* [WHAT IS NEEDED]: In the homecoming post, which four music department classes did the writer take senior year?

* [DOCUMENT EXCERPT]:
________________________________________

Saturday, October 13, 2007

Social Events

When I was in high school (way back when) homecoming consisted of a night of football designed to bring back the alumni, a reason to conduct yet another popularity contest by selecting a queen, and a very casual dance in the gym after the game.

Times have changed a little.

Last night was our local high school homecoming football game. It is pretty much irrelevant that we lost 22-6.

The important things were that the alumni were honored and a queen was chosen. Our high school has a regular choir and several select groups. Back in the day, we only had the choir and one select group, the Chorale. I was fortunate enough to be in the Chorale.

(This is where I really made out...I took a lot of classes my freshman, sophomore, and junior years and basically had no study halls, all with the intent of goofing off my senior year. It worked, hahaha! I had FOUR classes in the music department that year: Chorale, Choir, Stage Band, and regular band. Of course I also had government and a couple other electives, but it was basically a pretty easy year. Intentionally.)

One of the retired music directors directed the alumni Chorale, mixed in with current Chorale members, in the alma mater before the start of last night's game. About a decade or so ago I participated in this for a few years. It was fun. I picked up the music ahead of time, learned my part, showed up for rehearsal an hour before game time, sang at the game, went to my seat, and that was it. And for the record, I was NOT the oldest alumni in the Chorale!

________________________________________

Element and text location data:
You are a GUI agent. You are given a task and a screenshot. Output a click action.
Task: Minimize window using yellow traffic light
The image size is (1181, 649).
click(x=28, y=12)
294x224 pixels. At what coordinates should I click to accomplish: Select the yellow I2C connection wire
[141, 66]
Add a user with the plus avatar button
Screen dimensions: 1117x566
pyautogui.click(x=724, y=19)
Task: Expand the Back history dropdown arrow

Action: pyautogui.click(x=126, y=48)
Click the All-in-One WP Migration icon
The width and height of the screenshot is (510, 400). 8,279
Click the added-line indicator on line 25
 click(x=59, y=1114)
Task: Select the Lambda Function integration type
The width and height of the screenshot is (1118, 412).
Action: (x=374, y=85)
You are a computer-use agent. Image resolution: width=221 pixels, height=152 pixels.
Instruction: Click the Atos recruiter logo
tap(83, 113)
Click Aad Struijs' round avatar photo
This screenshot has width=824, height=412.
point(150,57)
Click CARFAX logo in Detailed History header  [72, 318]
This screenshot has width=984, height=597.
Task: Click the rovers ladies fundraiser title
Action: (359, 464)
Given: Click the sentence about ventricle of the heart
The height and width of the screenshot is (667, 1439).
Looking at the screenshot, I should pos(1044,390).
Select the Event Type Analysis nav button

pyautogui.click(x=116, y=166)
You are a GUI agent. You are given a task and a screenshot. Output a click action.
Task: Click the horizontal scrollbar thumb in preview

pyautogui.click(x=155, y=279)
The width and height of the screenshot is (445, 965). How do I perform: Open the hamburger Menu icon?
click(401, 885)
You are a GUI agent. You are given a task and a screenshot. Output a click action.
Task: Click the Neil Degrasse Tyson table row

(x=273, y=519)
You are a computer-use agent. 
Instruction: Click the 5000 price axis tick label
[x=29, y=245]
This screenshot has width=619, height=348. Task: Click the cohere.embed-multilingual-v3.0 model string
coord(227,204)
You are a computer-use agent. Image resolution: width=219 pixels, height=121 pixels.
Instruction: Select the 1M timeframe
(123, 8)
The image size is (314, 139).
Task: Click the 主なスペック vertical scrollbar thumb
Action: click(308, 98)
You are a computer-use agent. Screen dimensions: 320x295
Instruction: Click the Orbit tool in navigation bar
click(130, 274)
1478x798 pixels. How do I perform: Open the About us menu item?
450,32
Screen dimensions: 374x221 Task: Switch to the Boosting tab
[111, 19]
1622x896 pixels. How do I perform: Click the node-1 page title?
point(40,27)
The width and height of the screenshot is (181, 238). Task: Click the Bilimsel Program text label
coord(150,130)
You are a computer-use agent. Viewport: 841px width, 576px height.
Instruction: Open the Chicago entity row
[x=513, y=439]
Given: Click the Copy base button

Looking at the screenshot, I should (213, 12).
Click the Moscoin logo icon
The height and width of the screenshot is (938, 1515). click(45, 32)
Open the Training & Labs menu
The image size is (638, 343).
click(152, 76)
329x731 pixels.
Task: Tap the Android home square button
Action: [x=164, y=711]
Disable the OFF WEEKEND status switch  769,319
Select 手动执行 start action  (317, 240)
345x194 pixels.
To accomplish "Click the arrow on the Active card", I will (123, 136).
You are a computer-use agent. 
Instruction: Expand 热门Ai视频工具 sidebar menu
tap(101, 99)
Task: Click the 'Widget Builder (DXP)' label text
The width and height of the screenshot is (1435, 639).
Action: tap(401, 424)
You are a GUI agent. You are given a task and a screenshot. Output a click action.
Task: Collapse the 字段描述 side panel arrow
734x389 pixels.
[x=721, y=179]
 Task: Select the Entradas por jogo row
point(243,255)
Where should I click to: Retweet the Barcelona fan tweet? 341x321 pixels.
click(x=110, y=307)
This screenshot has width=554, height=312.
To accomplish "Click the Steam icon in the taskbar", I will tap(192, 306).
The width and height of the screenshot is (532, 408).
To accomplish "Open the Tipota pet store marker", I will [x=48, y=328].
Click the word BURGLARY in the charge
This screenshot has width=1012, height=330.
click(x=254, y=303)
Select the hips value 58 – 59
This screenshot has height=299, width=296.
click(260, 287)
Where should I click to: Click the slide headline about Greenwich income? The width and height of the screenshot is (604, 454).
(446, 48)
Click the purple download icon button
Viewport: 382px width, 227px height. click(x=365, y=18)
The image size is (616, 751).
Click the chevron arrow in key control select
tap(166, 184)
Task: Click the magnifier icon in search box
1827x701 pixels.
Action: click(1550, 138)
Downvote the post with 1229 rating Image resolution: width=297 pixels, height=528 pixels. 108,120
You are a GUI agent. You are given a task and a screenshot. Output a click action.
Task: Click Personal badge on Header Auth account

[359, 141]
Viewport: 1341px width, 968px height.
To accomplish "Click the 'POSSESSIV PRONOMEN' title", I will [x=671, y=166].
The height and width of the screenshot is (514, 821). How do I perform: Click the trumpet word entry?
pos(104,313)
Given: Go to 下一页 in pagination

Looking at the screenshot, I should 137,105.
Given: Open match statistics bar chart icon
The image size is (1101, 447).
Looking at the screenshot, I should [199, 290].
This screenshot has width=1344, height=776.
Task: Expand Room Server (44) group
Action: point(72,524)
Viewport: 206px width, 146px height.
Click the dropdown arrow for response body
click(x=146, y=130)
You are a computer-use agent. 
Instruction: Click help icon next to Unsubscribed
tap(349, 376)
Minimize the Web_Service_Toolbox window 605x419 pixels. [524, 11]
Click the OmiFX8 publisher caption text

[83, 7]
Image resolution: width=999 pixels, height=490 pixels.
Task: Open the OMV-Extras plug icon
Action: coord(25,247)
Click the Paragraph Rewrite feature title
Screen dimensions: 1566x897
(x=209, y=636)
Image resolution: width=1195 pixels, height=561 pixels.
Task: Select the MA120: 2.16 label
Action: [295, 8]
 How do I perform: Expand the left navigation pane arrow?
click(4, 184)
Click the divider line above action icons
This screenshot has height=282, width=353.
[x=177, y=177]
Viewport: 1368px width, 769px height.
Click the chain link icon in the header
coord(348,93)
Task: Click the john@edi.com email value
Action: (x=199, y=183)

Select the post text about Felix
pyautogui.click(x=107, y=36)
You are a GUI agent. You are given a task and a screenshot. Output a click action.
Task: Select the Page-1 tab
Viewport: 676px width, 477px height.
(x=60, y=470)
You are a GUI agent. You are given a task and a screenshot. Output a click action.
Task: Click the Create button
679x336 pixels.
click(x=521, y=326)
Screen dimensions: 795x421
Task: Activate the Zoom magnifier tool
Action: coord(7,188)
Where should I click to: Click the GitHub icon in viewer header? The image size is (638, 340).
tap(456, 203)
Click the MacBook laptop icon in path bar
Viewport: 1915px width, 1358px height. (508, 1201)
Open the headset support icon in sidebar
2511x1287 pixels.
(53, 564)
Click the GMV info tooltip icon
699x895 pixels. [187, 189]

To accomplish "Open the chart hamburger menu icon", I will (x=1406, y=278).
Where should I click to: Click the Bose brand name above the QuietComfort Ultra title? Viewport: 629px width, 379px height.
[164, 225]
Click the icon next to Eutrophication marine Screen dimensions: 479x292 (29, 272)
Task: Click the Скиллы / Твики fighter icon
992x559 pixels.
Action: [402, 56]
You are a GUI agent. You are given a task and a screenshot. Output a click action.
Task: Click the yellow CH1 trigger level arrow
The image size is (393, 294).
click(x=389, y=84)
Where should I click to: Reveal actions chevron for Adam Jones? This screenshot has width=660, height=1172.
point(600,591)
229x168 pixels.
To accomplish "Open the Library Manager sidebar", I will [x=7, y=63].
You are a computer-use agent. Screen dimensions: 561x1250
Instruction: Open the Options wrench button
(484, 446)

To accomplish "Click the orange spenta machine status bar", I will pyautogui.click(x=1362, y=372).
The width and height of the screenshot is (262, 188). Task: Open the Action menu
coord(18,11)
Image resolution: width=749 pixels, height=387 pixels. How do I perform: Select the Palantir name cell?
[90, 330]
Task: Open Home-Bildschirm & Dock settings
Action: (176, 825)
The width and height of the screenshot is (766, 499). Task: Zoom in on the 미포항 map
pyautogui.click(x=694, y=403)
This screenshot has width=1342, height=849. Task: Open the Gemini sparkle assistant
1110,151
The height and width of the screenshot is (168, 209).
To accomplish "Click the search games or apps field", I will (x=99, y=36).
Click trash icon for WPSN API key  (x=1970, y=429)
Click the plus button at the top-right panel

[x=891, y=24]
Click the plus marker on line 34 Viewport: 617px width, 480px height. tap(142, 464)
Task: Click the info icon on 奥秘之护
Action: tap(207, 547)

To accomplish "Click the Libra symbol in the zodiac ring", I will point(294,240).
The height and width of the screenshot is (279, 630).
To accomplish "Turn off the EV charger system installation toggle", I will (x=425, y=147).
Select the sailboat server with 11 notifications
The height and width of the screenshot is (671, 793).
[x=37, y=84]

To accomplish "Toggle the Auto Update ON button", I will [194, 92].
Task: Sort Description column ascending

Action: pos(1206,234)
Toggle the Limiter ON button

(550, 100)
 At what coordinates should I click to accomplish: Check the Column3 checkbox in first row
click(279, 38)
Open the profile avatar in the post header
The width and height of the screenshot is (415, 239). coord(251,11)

________________________________________

* [SOLVED PROBLEM]: Chorale, Choir, Stage Band, and regular band.